TEXTE FOURNI:

+++

Le réentrainement à l’effort

De nombreux patients présentant des symptômes prolongés de la Covid-19 souffrent un déconditionnement physique et devraient bénéficier d’une réhabilitation respiratoire qui intègre le réentrainement à l’effort. Celui-ci doit être mené de façon progressive et adapté aux possibilités de chaque patient.
Ce réentrainement a également un impact positif sur la fatigue ainsi que sur les troubles anxieux et/ou dépressifs.
Dans un premier temps, le kinésithérapeute effectue différents bilans afin de proposer à la personne un programme adapté :

  • Évaluation des capacités aérobie
  • Évaluation des capacités anaérobies
  • Évaluation des douleurs
  • Évaluation de la fatigue, de la fatigabilité
  • Évaluations fonctionnelles
  • Évaluations des compétences des patients, de leurs motivations
  • Évaluation de la qualité de vie
  • Évaluation des capacités de proprioception et équilibre
  • Évaluation de la motricité globale en lien avec d’éventuels troubles neurologiques
  • Évaluations articulaires (déficits d’amplitude, douleurs au mouvement)
  • Évaluation respiratoire
  • Recherche de trouble de déglutition, évaluation de la déglutition (patient post réanimation et/ou 
âgé et/ou avec antécédent de lésion neurologique centrale)
  • Identification d’une éventuelle perte de poids en lien avec anosmie, agueusie et/ou trouble de déglutition.

Puis, les séances comprendront a minima :

  • Un réentrainement aérobie (vélo, tapis de marche…)
  • Un réentrainement de la force des muscles des membres et du tronc (banc de musculation à 
charges guidées, poids et haltères, élastiques…)

+++

QUESTIONS SUR LE TEXTE:
- a) D'après le texte sur le réentrainement à l'effort, sur quoi ce réentrainement a-t-il aussi un impact positif ?
- b) Relevez dans le texte fourni tout le matériel cité en exemple pour les séances de réentrainement.
Les enregistrements ne servent pas ici.

ENREGISTREMENTS:
+++

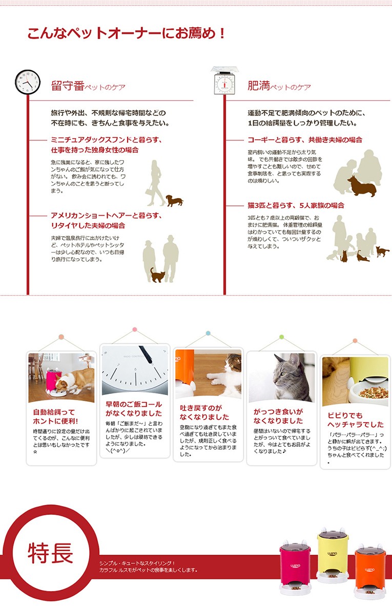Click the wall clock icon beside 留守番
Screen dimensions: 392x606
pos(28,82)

+++

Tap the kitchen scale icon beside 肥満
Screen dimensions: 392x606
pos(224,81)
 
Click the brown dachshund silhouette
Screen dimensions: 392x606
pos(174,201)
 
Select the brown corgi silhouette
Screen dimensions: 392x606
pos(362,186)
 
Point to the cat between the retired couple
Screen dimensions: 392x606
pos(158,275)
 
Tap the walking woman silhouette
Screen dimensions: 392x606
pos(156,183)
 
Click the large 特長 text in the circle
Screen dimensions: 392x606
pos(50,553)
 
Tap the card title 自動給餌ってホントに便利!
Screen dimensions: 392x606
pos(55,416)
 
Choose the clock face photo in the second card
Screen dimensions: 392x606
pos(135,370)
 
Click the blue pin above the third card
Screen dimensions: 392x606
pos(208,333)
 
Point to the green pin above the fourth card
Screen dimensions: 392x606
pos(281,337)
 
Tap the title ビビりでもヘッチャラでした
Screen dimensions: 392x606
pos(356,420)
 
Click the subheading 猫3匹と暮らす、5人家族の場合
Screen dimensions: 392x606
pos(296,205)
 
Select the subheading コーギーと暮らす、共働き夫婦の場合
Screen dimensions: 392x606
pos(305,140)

+++

RÉPONSES:
- a) Sur la fatigue ainsi que sur les troubles anxieux et/ou dépressifs.

- b)
- vélo
- tapis de marche
- banc de musculation à charges guidées
- poids et haltères
- élastiques